Im literarischen Teil bringen die Spiegelungen ein Fragment („Landschaft, holländische Schule“) aus einem neuen Roman von Julia Schiff, der in Rückblenden die Chronik einer Banater bzw. Dettaer Familie episch gestaltet, sowie einen Gedicht-Zyklus des aus Mediasch stammenden, heute in Stuttgart lebenden Autors Klaus F. Schneider. Die Dichterpersönlichkeit Oskar Pastiors (1927-2006), des in Hermannstadt geborenen, bekannten Experimentallyrikers, der kurz vor Entgegennahme des Georg-Büchner-Preises in Frankfurt a. M. verstarb, deutet Edith Konradt in dem fundierten Beitrag „Der Quantensprung der deutschen Poesie“. Wulf Kirsten, namhafter Dichter und Herausgeber, der zum rumäniendeutschen Literaturbetrieb der 1970er und 1980er Jahre enge Beziehungen unterhielt, berichtet aus Anlass des 100. Geburtstages von Alfred Kittner (1906-1992) über seine Begegnungen und fruchtbaren Literaturgespräche mit dem Bukowiner Dichter. Matthias Buth, Lyriker und Essayist, präsentiert mit Empathie serbische Poesie des 20. Jahrhunderts: „Das Lied öffnet die Berge“.
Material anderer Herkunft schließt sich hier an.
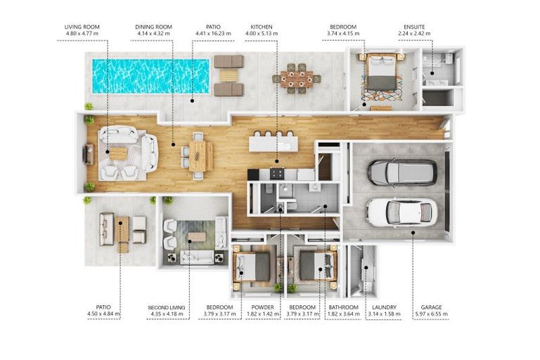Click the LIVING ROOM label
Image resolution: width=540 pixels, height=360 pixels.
point(82,27)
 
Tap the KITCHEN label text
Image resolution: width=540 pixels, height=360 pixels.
point(262,27)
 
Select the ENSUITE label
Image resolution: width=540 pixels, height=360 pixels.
point(414,27)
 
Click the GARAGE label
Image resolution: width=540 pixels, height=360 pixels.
point(431,307)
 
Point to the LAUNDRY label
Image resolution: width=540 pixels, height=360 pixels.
point(385,307)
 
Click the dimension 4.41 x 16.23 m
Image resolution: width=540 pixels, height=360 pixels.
point(213,34)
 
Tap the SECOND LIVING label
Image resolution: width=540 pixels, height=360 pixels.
point(167,307)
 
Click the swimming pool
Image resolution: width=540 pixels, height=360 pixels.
point(150,76)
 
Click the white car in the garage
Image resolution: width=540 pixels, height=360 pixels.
point(401,212)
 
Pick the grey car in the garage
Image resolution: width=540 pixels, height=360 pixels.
point(402,172)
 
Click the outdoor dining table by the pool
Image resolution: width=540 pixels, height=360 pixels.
point(297,79)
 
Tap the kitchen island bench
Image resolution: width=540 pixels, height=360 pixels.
point(274,143)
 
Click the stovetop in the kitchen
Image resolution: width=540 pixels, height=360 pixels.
point(277,173)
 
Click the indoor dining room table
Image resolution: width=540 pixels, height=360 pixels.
point(198,156)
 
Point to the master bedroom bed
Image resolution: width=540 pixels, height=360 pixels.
point(381,72)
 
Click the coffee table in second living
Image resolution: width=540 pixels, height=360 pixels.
point(197,237)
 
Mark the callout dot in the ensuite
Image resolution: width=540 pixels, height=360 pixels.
point(432,73)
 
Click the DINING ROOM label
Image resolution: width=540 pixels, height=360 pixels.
point(153,27)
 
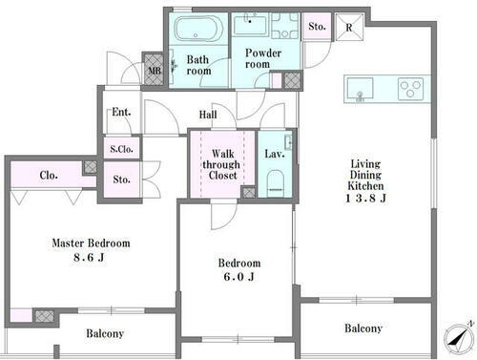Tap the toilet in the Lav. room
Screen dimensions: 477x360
pyautogui.click(x=276, y=183)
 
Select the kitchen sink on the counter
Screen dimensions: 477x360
pyautogui.click(x=360, y=89)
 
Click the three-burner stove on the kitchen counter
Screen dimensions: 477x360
pyautogui.click(x=410, y=89)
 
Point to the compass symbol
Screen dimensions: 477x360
pyautogui.click(x=458, y=339)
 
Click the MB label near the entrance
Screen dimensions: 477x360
pyautogui.click(x=155, y=71)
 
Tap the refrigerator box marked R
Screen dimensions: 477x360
pyautogui.click(x=349, y=27)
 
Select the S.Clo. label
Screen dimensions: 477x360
pyautogui.click(x=121, y=149)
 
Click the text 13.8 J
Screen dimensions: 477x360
pyautogui.click(x=365, y=198)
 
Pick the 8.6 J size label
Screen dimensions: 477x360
pyautogui.click(x=89, y=257)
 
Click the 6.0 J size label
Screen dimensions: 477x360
pyautogui.click(x=238, y=276)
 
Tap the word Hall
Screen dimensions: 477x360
pyautogui.click(x=208, y=115)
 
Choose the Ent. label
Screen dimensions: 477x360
pyautogui.click(x=121, y=112)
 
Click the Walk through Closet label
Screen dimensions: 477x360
pyautogui.click(x=222, y=164)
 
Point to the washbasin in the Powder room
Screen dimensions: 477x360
pyautogui.click(x=251, y=24)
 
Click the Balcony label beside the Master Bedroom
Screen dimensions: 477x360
pyautogui.click(x=105, y=333)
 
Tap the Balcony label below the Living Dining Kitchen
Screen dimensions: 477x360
pyautogui.click(x=363, y=328)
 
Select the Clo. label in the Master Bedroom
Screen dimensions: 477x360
pyautogui.click(x=49, y=175)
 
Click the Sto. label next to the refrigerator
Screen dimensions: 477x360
pyautogui.click(x=317, y=26)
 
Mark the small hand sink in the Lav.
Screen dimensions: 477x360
pyautogui.click(x=289, y=142)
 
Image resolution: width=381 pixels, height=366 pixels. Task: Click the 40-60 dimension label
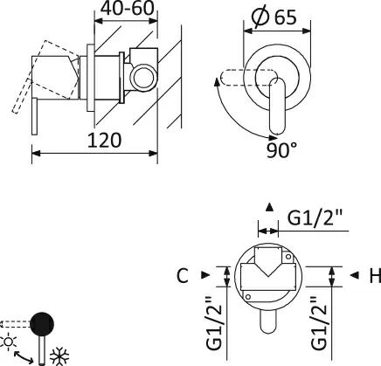click(128, 8)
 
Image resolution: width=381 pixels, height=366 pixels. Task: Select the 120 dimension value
click(104, 141)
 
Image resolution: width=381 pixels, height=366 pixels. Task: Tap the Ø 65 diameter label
click(274, 17)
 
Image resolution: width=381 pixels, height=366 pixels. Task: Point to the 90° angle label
click(281, 150)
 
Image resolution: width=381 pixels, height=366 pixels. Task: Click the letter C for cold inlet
click(183, 275)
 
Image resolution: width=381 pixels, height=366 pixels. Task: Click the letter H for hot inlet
click(375, 275)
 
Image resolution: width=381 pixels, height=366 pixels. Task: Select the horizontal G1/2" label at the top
click(315, 218)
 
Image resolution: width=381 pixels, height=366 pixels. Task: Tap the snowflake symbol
click(59, 356)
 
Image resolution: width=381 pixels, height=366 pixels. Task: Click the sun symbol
click(9, 342)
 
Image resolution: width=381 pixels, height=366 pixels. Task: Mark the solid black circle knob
click(42, 324)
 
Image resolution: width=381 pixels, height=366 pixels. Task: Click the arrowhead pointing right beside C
click(205, 274)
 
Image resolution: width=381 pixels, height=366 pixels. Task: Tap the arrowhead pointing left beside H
click(354, 275)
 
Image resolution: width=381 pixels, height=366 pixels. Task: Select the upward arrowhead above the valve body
click(269, 207)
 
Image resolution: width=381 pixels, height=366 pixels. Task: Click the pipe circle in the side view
click(144, 78)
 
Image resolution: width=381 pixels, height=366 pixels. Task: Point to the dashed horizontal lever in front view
click(248, 78)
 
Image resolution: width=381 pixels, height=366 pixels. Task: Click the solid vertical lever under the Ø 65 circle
click(277, 107)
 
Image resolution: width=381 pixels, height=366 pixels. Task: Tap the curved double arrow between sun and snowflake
click(24, 357)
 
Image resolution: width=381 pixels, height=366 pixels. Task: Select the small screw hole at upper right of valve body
click(288, 257)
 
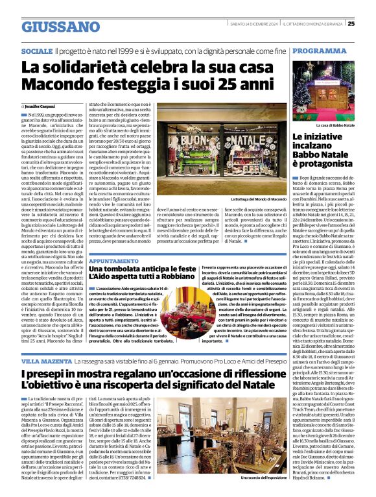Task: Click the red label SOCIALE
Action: pyautogui.click(x=37, y=51)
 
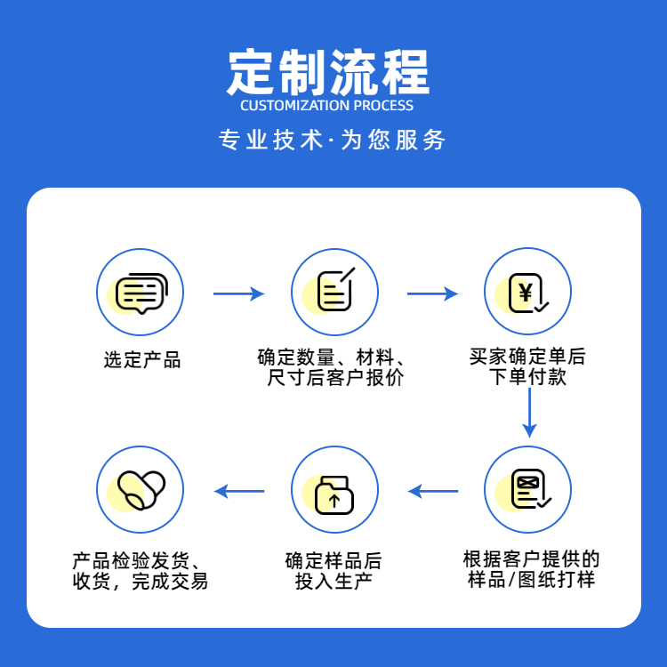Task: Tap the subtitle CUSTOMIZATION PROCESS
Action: (327, 106)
Ein einfühlsamer Interpret ist auch der Banater Prosaist und Publizist Franz Heinz, der anlässlich einer Düsseldorfer Ausstellung zum 70. Geburtstag des am 1. September 1936 in Brenndorf geborenen Malers und Grafikers Reinhardt Schuster unter dem Titel „Kunst, das ist das Recht auf Individualität“ über „Gefundenes und Erfundenes“ im Werk des Künstlers schreibt. Der Kirchenhistoriker Ulrich A. Wien führt in die siebenbürgisch-sächsische dörfliche Lebenswelt des 16. Jahrhunderts ein. Er befasst sich mit „Sozialdisziplinierung in der Predigt“ bei dem ca. 1535 ebenfalls in Brenndorf geborenen Pfarrer Damasus Dürr. Wien bricht dabei eine Lanze für die Edition dessen Predigten, die auch bemerkenswerte Sprachdokumente sind.
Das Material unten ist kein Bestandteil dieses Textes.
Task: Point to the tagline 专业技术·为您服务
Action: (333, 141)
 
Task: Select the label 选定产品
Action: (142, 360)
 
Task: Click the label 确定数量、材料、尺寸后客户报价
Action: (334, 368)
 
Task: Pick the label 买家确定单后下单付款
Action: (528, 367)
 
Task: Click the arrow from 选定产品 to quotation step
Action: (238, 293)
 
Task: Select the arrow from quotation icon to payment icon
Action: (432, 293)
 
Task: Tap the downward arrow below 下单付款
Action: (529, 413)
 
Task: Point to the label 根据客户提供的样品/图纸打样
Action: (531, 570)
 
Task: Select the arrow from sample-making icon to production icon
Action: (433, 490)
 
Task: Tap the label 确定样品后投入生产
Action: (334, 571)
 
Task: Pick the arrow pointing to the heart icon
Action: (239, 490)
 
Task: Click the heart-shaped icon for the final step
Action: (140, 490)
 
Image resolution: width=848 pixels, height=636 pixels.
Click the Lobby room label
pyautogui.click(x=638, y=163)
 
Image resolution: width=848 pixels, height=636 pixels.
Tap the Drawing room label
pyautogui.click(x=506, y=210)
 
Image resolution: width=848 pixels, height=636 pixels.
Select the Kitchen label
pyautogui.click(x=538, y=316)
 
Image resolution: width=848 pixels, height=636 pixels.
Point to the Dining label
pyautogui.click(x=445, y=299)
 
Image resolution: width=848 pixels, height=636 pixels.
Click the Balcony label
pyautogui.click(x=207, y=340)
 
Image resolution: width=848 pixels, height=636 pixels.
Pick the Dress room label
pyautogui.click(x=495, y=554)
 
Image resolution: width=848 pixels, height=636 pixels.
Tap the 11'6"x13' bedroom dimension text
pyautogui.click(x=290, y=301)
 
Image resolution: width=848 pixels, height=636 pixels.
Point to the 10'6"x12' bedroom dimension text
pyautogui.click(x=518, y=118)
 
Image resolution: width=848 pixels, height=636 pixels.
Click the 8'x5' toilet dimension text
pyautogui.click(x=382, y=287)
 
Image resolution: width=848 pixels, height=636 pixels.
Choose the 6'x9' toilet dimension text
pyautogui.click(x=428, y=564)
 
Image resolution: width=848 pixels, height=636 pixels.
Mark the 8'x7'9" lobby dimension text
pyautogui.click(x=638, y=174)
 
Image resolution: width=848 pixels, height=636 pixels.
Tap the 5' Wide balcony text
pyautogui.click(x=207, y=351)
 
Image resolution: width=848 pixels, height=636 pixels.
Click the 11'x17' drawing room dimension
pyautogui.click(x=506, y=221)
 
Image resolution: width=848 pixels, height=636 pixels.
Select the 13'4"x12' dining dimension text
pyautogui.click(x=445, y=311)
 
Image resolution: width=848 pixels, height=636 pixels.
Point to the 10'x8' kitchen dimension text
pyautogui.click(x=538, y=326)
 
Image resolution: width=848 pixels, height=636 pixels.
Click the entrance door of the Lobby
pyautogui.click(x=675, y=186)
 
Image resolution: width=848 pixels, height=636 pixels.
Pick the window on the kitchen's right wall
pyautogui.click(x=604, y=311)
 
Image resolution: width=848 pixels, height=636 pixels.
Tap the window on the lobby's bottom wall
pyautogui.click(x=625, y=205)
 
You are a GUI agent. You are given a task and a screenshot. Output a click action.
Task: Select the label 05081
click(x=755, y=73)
Thematisch und räumlich umfassend ist die von Peter Motzan redigierte Rubrik „Neue Bücher“, in der eine breite Palette von wichtigen Neuerscheinungen zur Geschichte und Kultur südosteuropäischer Länder und Regionen besprochen werden. Im „Forum“ berichten Juliane Brandt und Mariana Hausleitner über Tagungen zur Geschichte und Literatur Südosteuropas in Berlin (Ungarn 1956), Konstanz (Historikerkongress), Hermannstadt (Bildung literarischer Zentren) und Lüneburg (Kirche und Nation). Ergänzende Informationen enthalten die „Rundschau“ und ihr Chronikteil.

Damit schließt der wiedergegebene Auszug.